_What you should do_
Switch "document" to "page" in the data from the start through the line that contains "after is located at coordinates (249, 1254).", leaving everything else the same. Return only those lines and leave the pictures out.

_Records to use_
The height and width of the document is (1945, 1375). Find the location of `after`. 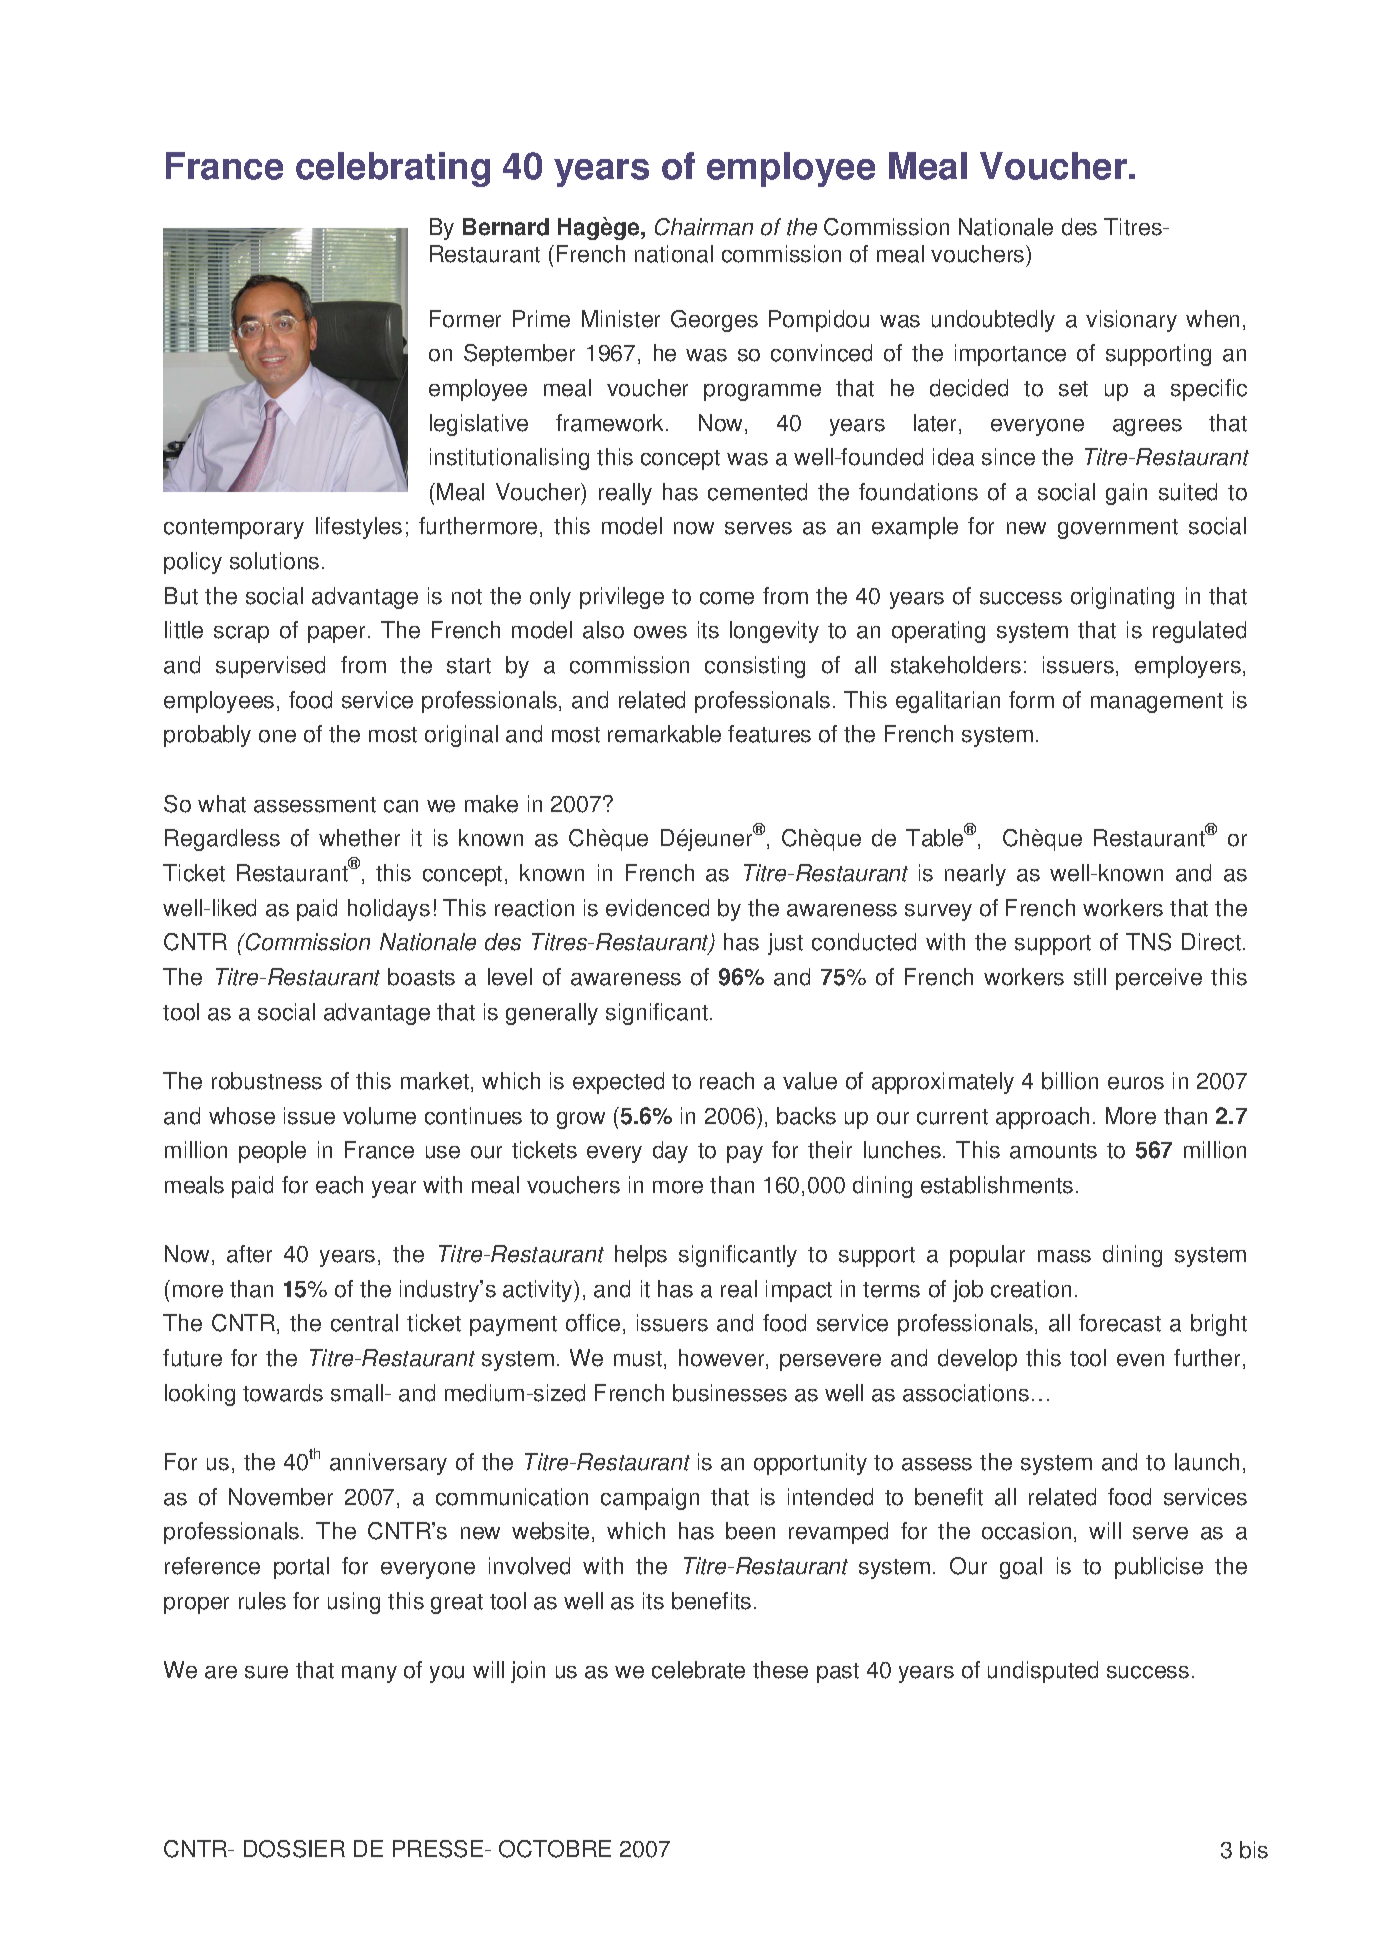

after is located at coordinates (249, 1254).
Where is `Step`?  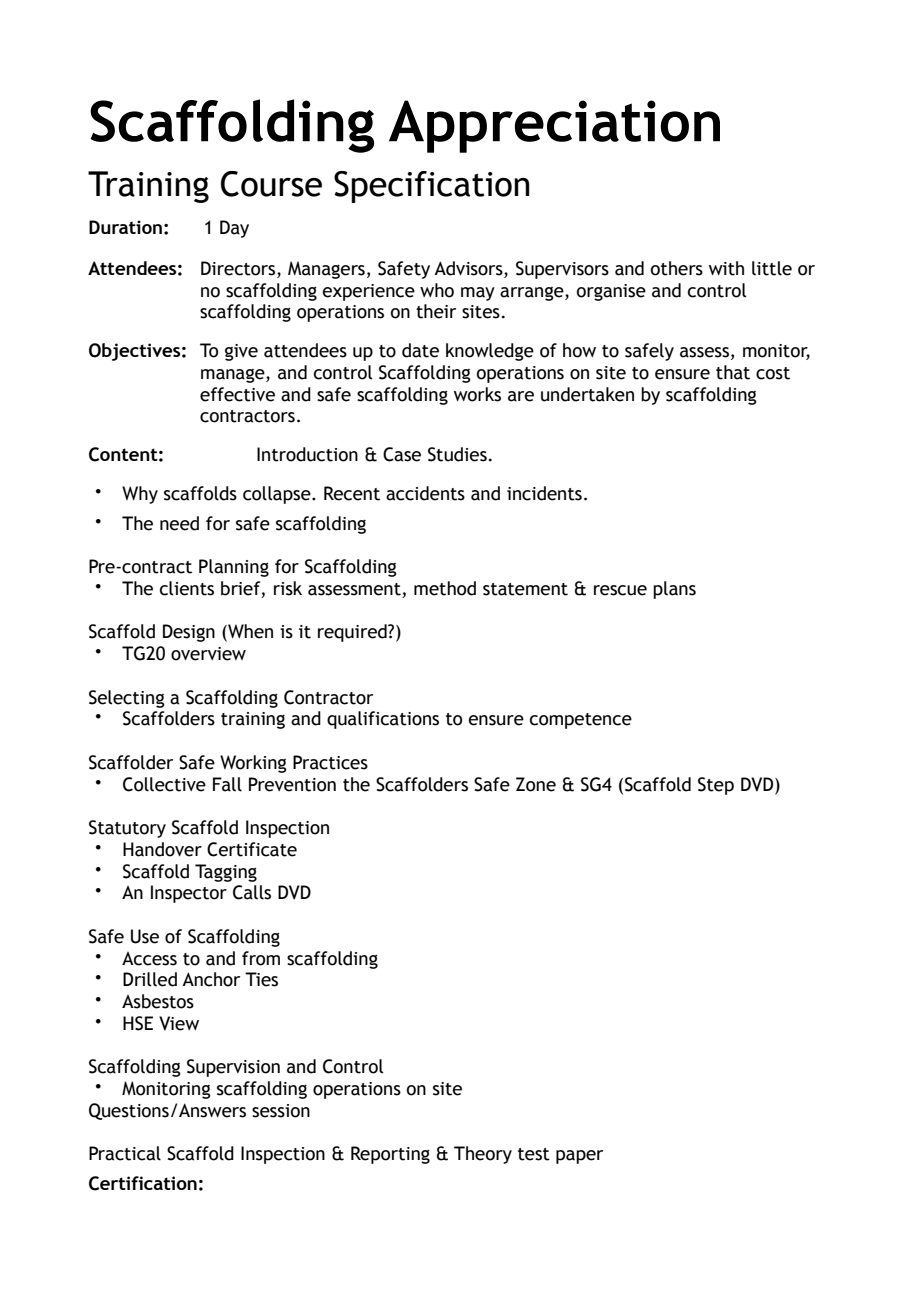 Step is located at coordinates (716, 786).
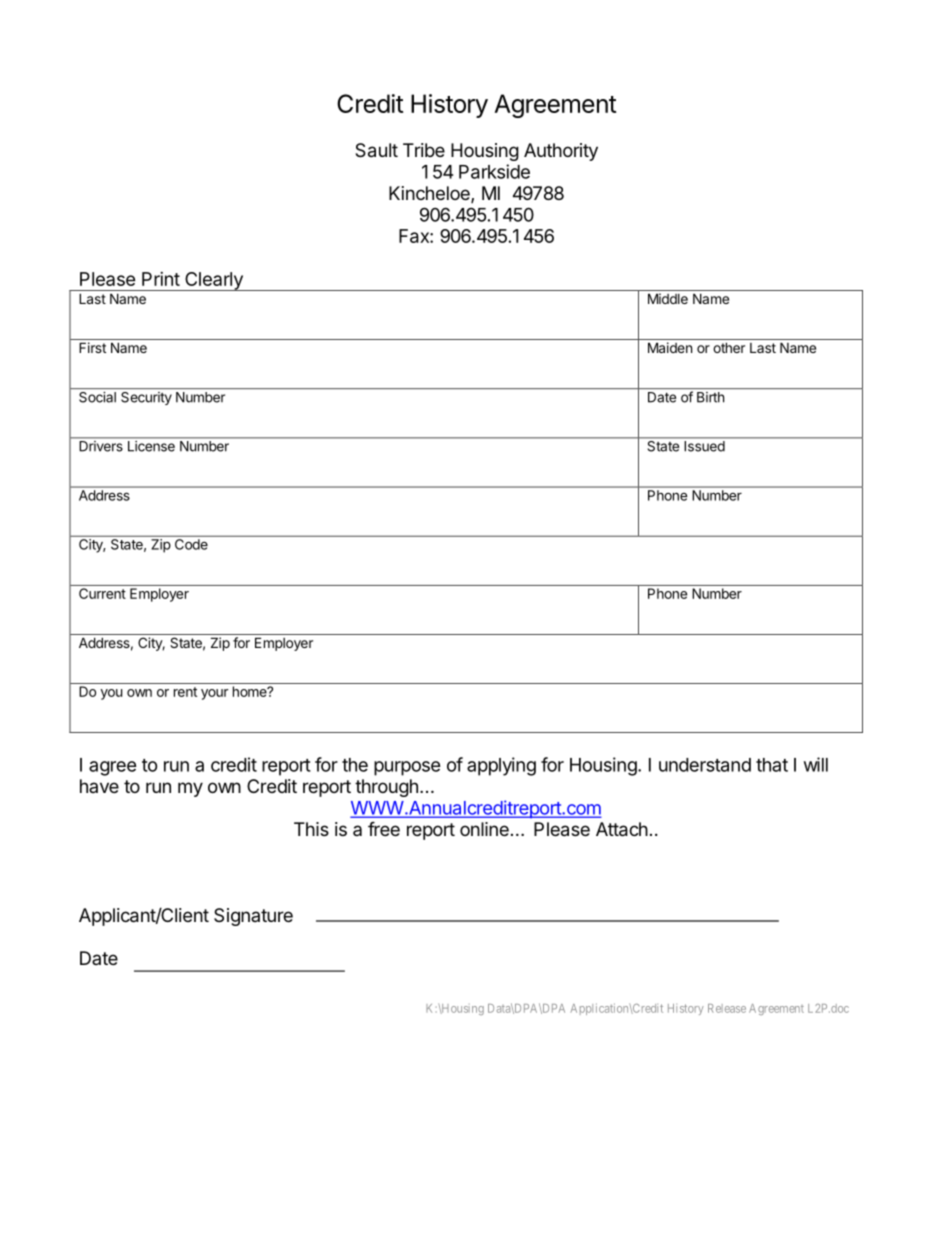 The image size is (952, 1233). What do you see at coordinates (191, 544) in the document?
I see `Code` at bounding box center [191, 544].
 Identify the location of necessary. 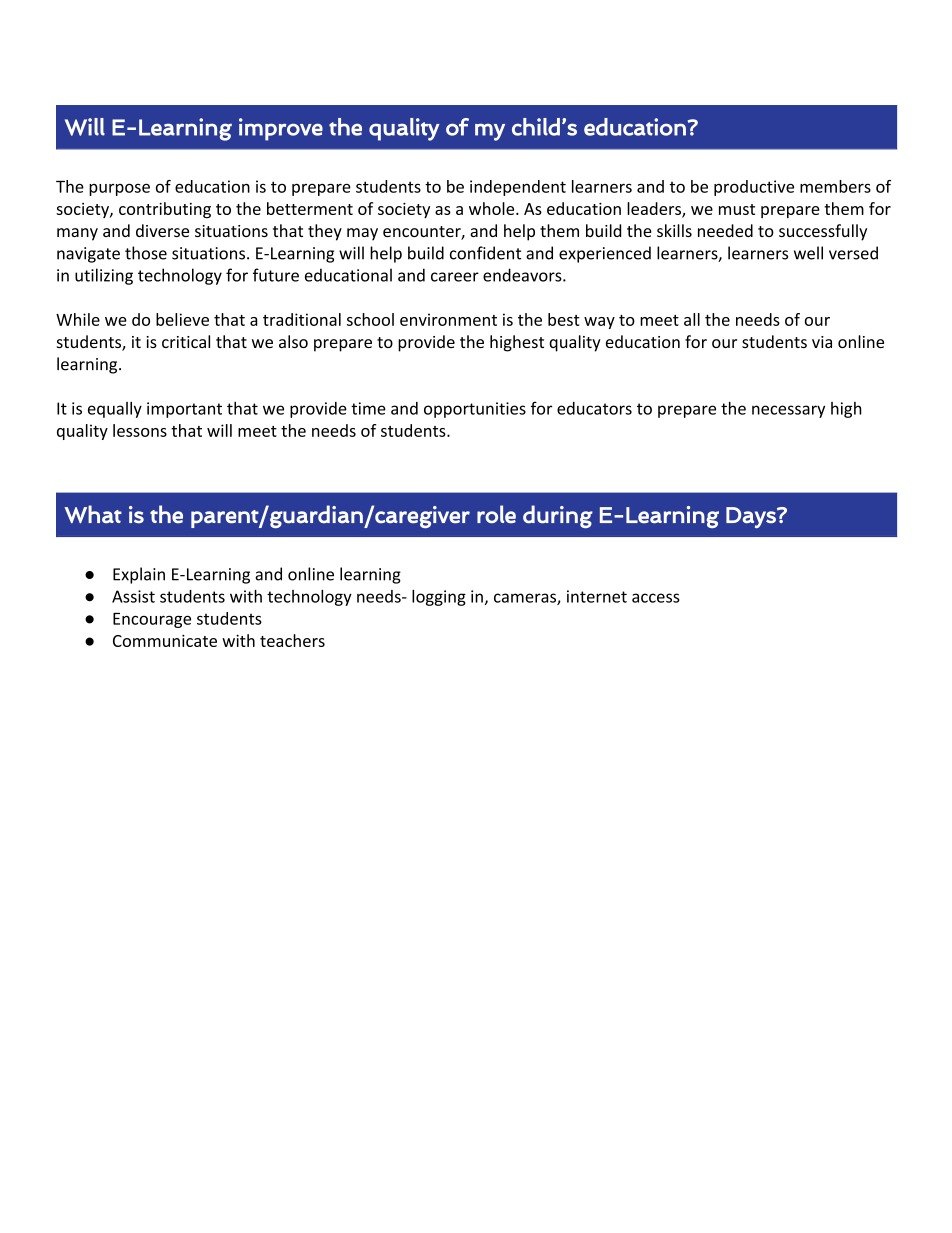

_Correct answer_
The height and width of the page is (1945, 1375). Find the location of `after`. 

after is located at coordinates (249, 1254).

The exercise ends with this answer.